8. OCI Certificates Service

OCI Certificates provides certificate issuance, storage, lifecycle management, and integration with other OCI services. (Certificates Overview)

8.1 Resource Types

Resource Description
Certificate Authority (CA) Root CA, subordinate CA, or externally-issued subordinate CA. Signs certificates.
Certificate End-entity/leaf certificate. Cannot sign other certificates. TLS/SSL, email, code signing.
CA Bundle Collection of root and intermediate certificates in PEM format.

8.2 Lifecycle Operations

  • Create — CAs, certificates, CA bundles (internal or imported)
  • Renew — Automatic or manual renewal with configurable rules
  • Revoke — Invalidate compromised certificate/CA versions via CRL
  • Version management — Multiple versions per certificate; specify current version
  • Delete — Remove resources no longer needed

8.3 Integrations

Service Integration
Load Balancer Associate TLS certificates directly with listeners
IAM Control who can create/manage CAs and certificates
Cloud Guard Detect certificate configuration weaknesses
Audit Track all certificate administrative actions

8.4 Constraints

  • Only PEM format is supported
  • Certificate chains cannot mix key algorithm families (e.g., RSA and ECDSA chains must be separate)
  • Available in all OCI commercial regions

9. Edge Services Overview

OCI edge services protect applications at the network perimeter before traffic reaches VCN resources:

Service Function
WAF (Edge Policy) Global L7 protection via DNS CNAME
DDoS Protection Always-on, automatic L3/L4 DDoS mitigation for all OCI resources
DNS Managed DNS with traffic steering (geolocation, weighted, failover)
Traffic Management Intelligent DNS-based routing policies

DDoS protection is automatic and free for all OCI customers — no configuration required. It protects against volumetric and protocol attacks at the network edge.

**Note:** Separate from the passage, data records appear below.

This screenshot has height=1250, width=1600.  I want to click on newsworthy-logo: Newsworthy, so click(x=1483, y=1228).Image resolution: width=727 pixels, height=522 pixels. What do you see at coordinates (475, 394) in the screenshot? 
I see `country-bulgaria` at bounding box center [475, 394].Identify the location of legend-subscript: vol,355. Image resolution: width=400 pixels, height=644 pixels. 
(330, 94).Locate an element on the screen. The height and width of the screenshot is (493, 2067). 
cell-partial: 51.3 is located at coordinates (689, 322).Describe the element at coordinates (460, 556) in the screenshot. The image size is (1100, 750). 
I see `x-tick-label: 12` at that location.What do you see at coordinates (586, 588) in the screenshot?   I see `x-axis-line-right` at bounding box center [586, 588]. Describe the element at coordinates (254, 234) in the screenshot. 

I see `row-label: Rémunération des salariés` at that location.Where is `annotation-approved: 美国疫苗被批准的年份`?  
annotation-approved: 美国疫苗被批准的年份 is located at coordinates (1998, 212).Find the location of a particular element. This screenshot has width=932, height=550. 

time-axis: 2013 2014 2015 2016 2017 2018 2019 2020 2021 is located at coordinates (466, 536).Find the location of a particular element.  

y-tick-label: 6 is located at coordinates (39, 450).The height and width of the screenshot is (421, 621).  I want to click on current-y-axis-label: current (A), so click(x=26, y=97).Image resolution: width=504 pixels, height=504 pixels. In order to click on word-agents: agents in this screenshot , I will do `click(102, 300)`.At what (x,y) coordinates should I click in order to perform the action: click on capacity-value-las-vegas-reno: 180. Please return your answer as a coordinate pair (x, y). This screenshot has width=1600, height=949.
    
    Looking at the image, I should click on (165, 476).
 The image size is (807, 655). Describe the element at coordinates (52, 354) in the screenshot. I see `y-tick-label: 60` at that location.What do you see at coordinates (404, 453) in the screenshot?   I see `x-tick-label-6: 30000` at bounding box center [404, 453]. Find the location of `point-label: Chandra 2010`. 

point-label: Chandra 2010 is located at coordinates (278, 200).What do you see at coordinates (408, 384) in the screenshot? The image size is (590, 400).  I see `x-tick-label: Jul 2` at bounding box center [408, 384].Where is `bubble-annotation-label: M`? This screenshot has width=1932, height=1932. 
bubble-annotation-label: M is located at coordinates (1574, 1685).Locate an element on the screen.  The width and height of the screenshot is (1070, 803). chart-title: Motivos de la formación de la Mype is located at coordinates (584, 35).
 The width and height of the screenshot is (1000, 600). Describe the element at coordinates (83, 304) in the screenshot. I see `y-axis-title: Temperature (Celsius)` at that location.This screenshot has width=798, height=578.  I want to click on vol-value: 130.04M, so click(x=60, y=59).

10. Exam Traps and Gotchas Summary

Topic Trap
Security Lists + NSGs They are additive. If either allows traffic, it passes. You cannot use one to deny what the other allows.
Stateless rules Require explicit return-traffic rules. Forgetting them blocks responses.
ZPR scope Does NOT enforce on internet or on-premises traffic. Only intra/inter-VCN.
ZPR + SL + NSG ALL layers must allow traffic. ZPR adds restriction, does not replace others.
Network Firewall Policy must exist before creating the firewall. Traffic must be routed via route tables.
Network Firewall throughput Fixed at 4 Gbps. Not scalable.
WAF conversion No automated Edge-to-Regional conversion. Manual recreation only.
Bastion plugin Not enabled by default on Oracle Cloud Agent. Managed SSH fails without it.
Bastion scope One bastion = one VCN. Cannot span multiple VCNs.
Cloud Shell No inbound connections. No instance principal. Tenancy-level policies only.
Cross-tenancy policies Must be at root compartment. Endorse/Admit must exist in both tenancies.
LPG NSG references NSG rules cannot reference NSGs across peered VCNs. Both must be in the same VCN.
Peering CIDRs Must not overlap between peered VCNs.
Certificate chains Cannot mix RSA and ECDSA in the same chain.